══ DATASET RECORDS ══
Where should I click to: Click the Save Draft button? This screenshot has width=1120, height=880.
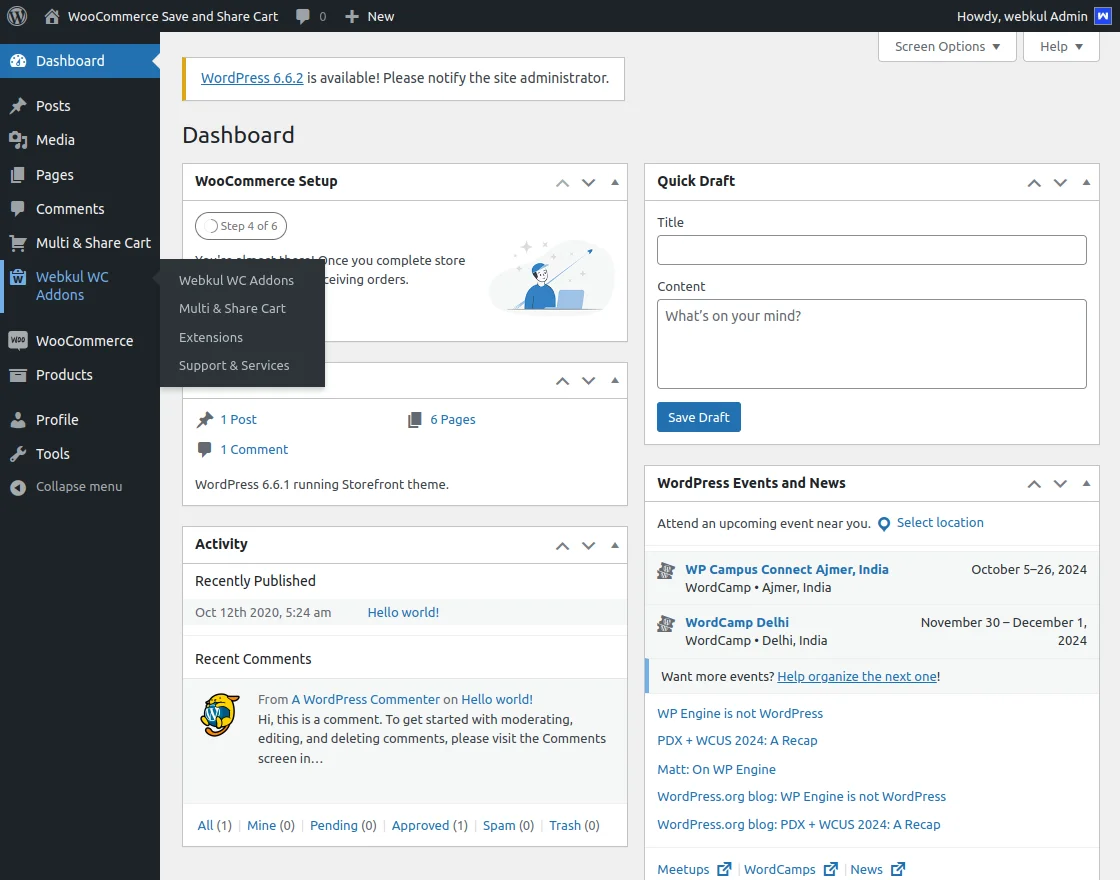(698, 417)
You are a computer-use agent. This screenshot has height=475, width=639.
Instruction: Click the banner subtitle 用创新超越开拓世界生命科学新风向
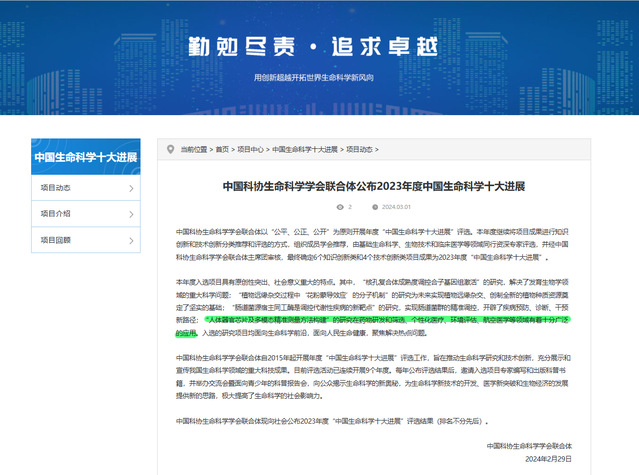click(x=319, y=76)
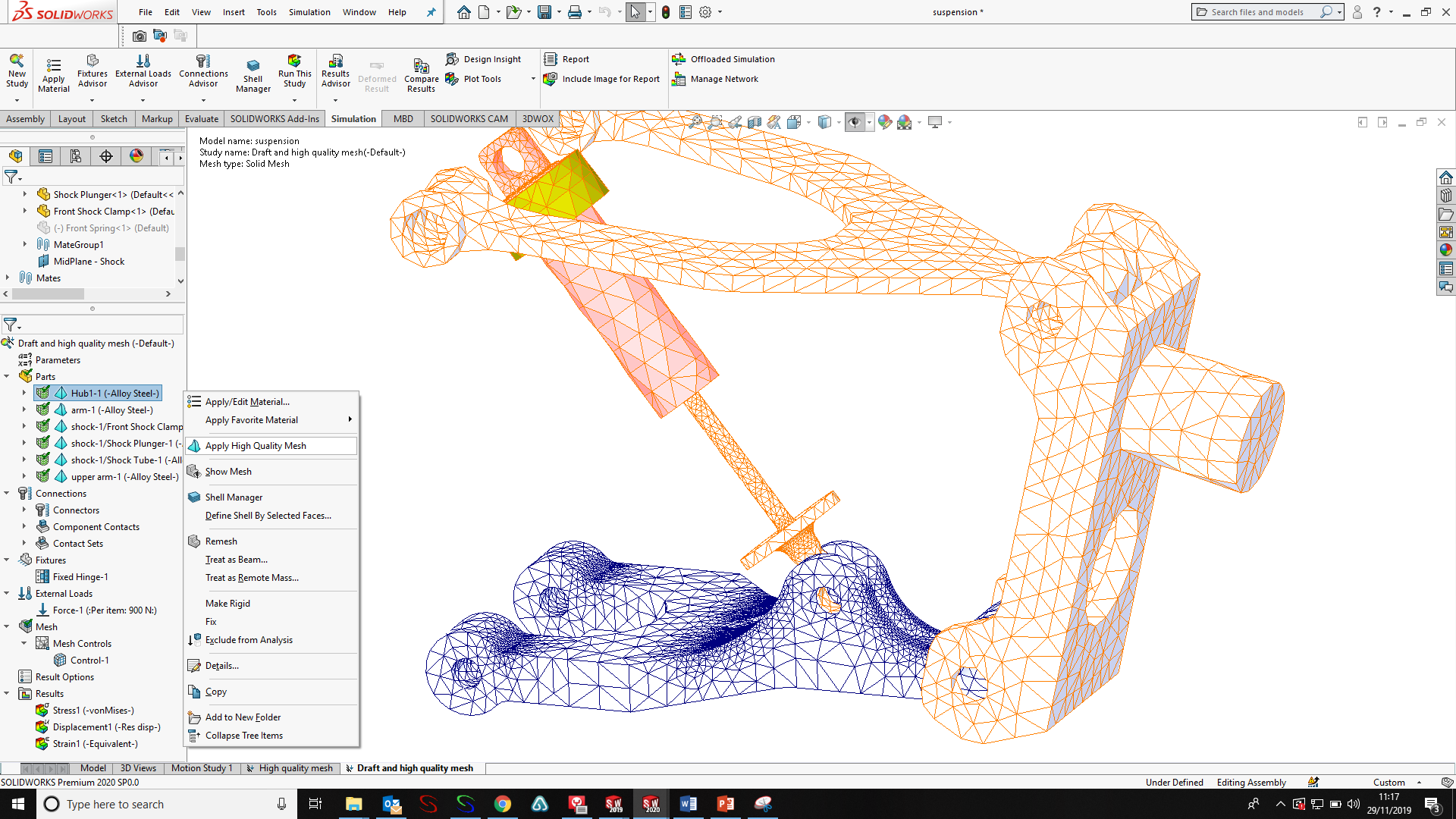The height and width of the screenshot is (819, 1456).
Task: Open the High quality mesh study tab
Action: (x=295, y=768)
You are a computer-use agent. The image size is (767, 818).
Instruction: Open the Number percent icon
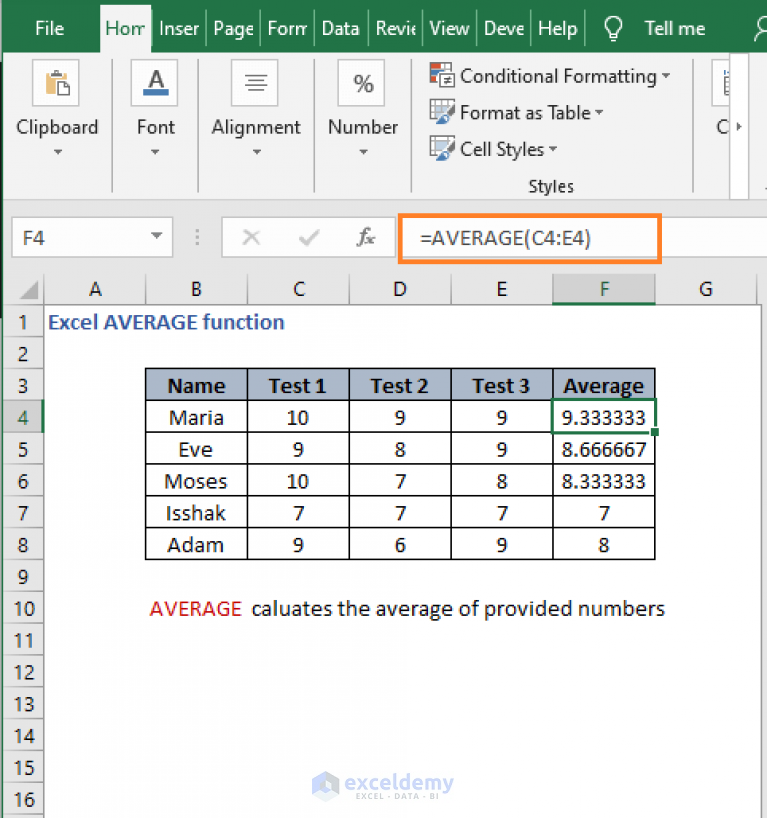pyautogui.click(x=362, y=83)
═══
[BRIEF]
Please collect every line in the records that holds the word "Open". Case counts.

[SOLUTION BELOW]
Task: Open the High quality mesh study tab
Instruction: Open the Number percent icon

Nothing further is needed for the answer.